■ **What to work on**
Copy the entries below verbatim, from the line with "is (648, 1568)." to the line with "Action: click(522, 420)", including both of those lines.

— START Entries provided —

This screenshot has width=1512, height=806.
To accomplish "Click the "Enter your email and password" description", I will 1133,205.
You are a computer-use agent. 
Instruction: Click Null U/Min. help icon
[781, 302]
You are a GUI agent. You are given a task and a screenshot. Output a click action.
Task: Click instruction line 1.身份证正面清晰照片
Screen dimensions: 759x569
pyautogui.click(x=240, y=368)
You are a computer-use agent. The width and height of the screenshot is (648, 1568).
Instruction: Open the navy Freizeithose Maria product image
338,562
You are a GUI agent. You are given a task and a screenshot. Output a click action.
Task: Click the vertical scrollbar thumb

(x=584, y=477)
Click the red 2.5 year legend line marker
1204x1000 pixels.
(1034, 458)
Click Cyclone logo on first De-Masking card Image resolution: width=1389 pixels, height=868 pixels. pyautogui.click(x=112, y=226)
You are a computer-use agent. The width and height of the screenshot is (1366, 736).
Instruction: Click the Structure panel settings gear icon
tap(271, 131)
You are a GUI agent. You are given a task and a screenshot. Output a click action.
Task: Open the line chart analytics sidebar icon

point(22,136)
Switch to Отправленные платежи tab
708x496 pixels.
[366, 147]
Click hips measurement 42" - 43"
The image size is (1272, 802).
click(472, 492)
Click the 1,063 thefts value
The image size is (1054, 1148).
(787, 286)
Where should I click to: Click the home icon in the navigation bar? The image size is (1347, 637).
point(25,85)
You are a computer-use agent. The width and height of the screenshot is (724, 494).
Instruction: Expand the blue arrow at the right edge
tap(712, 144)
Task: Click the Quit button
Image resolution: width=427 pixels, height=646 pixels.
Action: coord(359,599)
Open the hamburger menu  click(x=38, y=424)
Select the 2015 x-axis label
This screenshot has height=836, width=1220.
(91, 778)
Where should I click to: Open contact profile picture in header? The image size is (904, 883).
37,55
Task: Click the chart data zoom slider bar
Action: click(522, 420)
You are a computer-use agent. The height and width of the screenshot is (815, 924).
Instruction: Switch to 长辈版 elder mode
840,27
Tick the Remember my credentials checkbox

— END Entries provided —

■ **Finished answer**
You are a computer-use agent. The width and height of the screenshot is (648, 1568).
Instruction: Open the navy Freizeithose Maria product image
338,562
You are a GUI agent. You are given a task and a screenshot. Output a click action.
Task: Click the vertical scrollbar thumb

(x=584, y=477)
Click the red 2.5 year legend line marker
1204x1000 pixels.
(1034, 458)
Click Cyclone logo on first De-Masking card Image resolution: width=1389 pixels, height=868 pixels. pyautogui.click(x=112, y=226)
You are a computer-use agent. The width and height of the screenshot is (1366, 736).
Instruction: Click the Structure panel settings gear icon
tap(271, 131)
You are a GUI agent. You are given a task and a screenshot. Output a click action.
Task: Open the line chart analytics sidebar icon

point(22,136)
Switch to Отправленные платежи tab
708x496 pixels.
[366, 147]
Click hips measurement 42" - 43"
The image size is (1272, 802).
click(472, 492)
Click the 1,063 thefts value
The image size is (1054, 1148).
(787, 286)
Where should I click to: Click the home icon in the navigation bar? The image size is (1347, 637).
point(25,85)
You are a computer-use agent. The width and height of the screenshot is (724, 494).
Instruction: Expand the blue arrow at the right edge
tap(712, 144)
Task: Click the Quit button
Image resolution: width=427 pixels, height=646 pixels.
Action: coord(359,599)
Open the hamburger menu  click(x=38, y=424)
Select the 2015 x-axis label
This screenshot has height=836, width=1220.
(91, 778)
Where should I click to: Open contact profile picture in header? The image size is (904, 883).
37,55
Task: Click the chart data zoom slider bar
Action: click(522, 420)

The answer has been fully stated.